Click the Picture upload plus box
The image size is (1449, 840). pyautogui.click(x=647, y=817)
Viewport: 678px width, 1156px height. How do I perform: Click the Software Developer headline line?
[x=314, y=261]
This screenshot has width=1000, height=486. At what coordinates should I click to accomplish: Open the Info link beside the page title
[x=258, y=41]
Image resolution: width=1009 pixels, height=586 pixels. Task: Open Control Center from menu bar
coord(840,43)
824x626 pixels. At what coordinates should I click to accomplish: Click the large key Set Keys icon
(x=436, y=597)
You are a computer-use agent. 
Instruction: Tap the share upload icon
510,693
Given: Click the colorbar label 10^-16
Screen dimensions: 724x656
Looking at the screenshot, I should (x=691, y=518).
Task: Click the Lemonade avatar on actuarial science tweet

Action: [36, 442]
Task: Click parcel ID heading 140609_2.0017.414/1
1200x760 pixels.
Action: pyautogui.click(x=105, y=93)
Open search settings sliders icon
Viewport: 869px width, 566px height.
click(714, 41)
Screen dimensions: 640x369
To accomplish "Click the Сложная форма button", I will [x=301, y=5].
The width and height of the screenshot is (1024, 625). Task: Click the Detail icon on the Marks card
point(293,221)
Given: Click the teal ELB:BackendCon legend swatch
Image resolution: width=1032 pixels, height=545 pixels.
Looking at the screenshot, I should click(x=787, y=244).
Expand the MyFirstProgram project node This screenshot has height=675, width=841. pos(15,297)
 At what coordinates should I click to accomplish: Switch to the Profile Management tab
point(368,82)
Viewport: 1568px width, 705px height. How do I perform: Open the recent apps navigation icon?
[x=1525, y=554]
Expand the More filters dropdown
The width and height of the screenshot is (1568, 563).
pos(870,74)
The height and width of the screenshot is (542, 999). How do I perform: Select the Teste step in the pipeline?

★ ★ ★

#### [Assignment]
Check each line above for the word "Given", then give only the number of lines that have it.

#### [Solution to the exercise]
2